The prosecution says the co-accused delivered flowers to Sadie Hartley as a reconnaissance for the murder. Credit: Lancashire Police

Sarah Williams, accused of the murder of businesswoman Sadie Hartley, has told a jury that her co-accused, Katrina Walsh, suggested delivering flowers to the home of the victim a week before the murder took place.

The prosecution said it was a "macabre test run" carried out as reconnaissance for the murder that Williams, 35, allegedly went on to commit in order to "get rid" of her love rival, Sadie Hartley, 60.

Williams, a ski travel firm sales adviser, is said to have driven to Ms Hartley's home in Helmshore, Lancashire, and tasered her with a 500,000 volt stun gun before stabbing her to death on the evening of January 14.

The defendant, who had had an affair with Ms Hartley's partner, Ian Johnston, 57, claims she was in bed ill at the time of the murder and that the evidence instead points to Walsh.

A week before the murder, on January 7, Williams and Walsh visited a nearby Tesco store in Haslingden where Williams bought a £3 bunch of chrysanthemums.

The prosecution said the aim of the night-time delivery in Sunny Bank Road was perhaps to see if Ms Hartley opened her front door, how she might be dressed or to make doubly sure it was her address.

Whilst giving evidence at Preston Crown Court, Williams said the pair had gone into Tesco to use the lavatory and that Walsh then asked if she had any money on her.
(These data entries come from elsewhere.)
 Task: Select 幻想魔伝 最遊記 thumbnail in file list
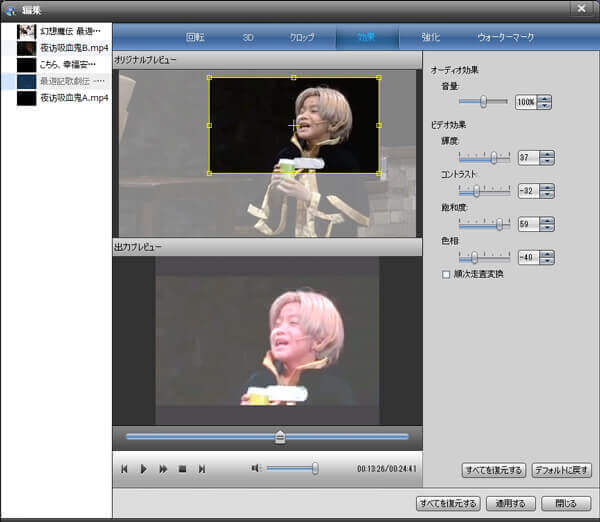pos(27,32)
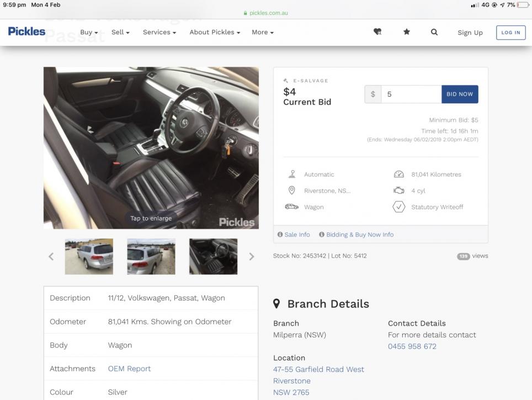
Task: Click the Statutory Writeoff check icon
Action: (x=398, y=207)
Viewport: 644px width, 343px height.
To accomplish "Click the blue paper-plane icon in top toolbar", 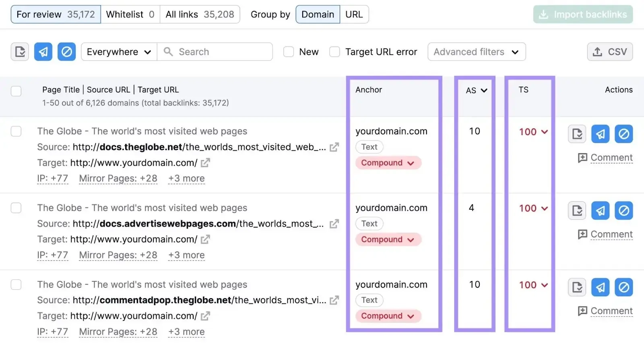I will (x=43, y=52).
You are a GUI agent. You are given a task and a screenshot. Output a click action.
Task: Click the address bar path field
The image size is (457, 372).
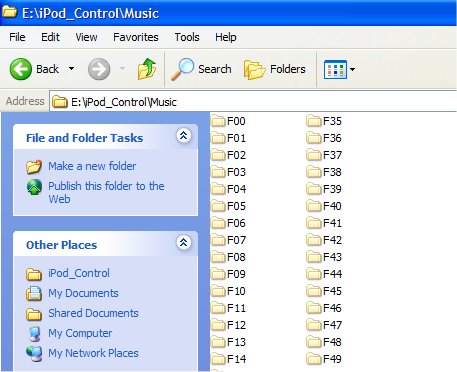pyautogui.click(x=253, y=102)
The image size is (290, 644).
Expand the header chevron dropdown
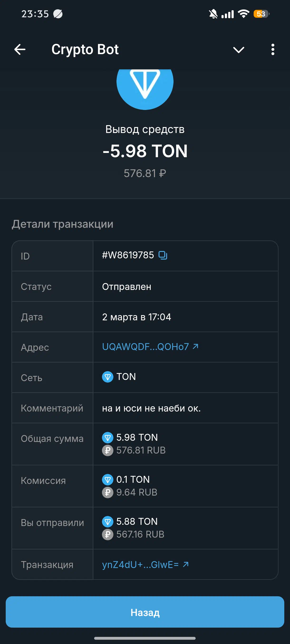pyautogui.click(x=238, y=50)
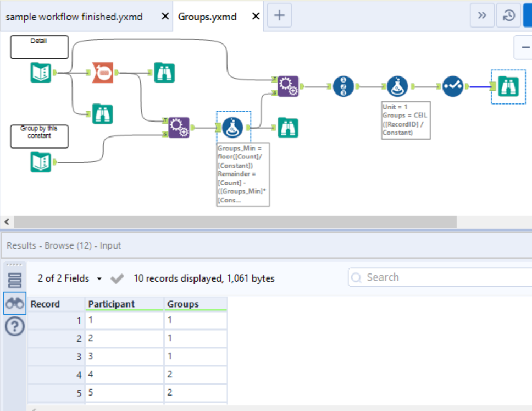Open the '2 of 2 Fields' dropdown
The image size is (532, 411).
click(69, 278)
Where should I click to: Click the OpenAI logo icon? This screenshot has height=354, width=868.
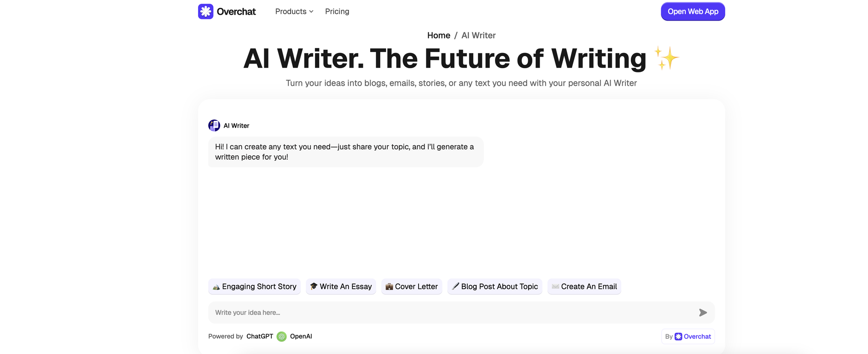[281, 336]
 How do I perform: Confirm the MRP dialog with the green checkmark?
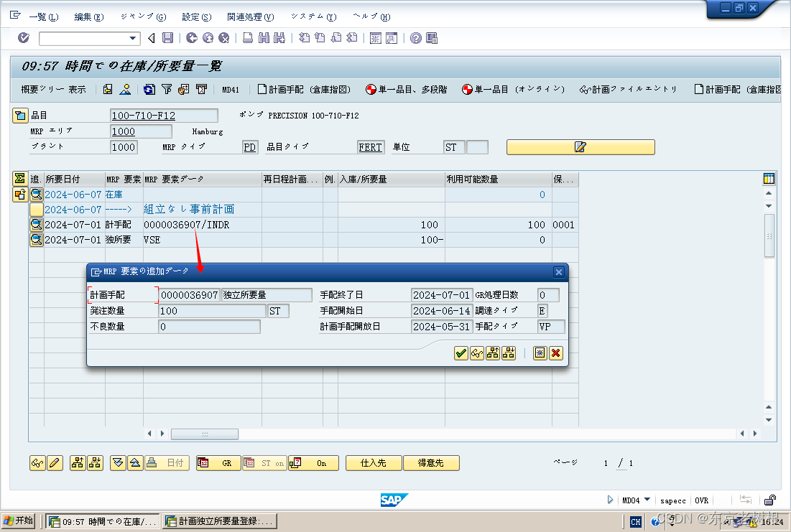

I paid for the flowers and we walked out and I asked who are these for. There was a little giggle and she said 'I have got an idea'.

Sarah Williams

"At some point I said 'what idea' and and she asked me what Sadie looked like," Williams added.

"She said Sadie was renting a house in Helmshore near Ian. I asked her how she knew and she laughed, and in an expression she uses she said 'I have my ways'.

"There was more giggling and she said she wanted to know what she looked like. At the time it was a bit silly."

Williams said Walsh knocked on the door of the property and deliver the flowers whilst Williams waited nearby, out of sight, but not hiding.

The jury heard that Walsh mentioned Ms Hartley's name but replied she had forgotten who the sender was before disappearing down the drive.

Ms Hartley emailed her business partner the next day, saying the episode had been a "bit creepy" and "needless to say had a bad sleep last night as a result!"

Prosecutor John McDermott QC said: "You thought it was a giggly and girlie thing to do to the partner of the man you were throwing yourself at the time?"

Williams replied: "It was silly, it was ridiculous."

Mr McDermott said: "What is ridiculous is this story."

Williams said: "No, it's not."

Mr McDermott said: "It was pretty creepy what you were giggling about."

The defendant said: "It was certainly not intended by me to be creepy. Looking back, it was a stupid thing to allow to have happened."

Williams reiterated she had no desire to hurt Ms Hartley and added she had no particular interest in her either.

On January 12, Williams bought a pair of £19.99 men's steel-toecapped boots which were later discovered bloodstained at the workplace of horse riding instructor Walsh, along with the kitchen knife murder weapon and the stun gun.

Williams said Walsh suggested buying the boots as a birthday present for Mr Johnston and she later left them by mistake at her co-defendant's home.

The prosecution says Williams wore them to throw the police off the trail of a female assassin.

Williams, of Treborth Road, Blacon, Chester, and Walsh, of Hare Lane, Chester, both deny murder.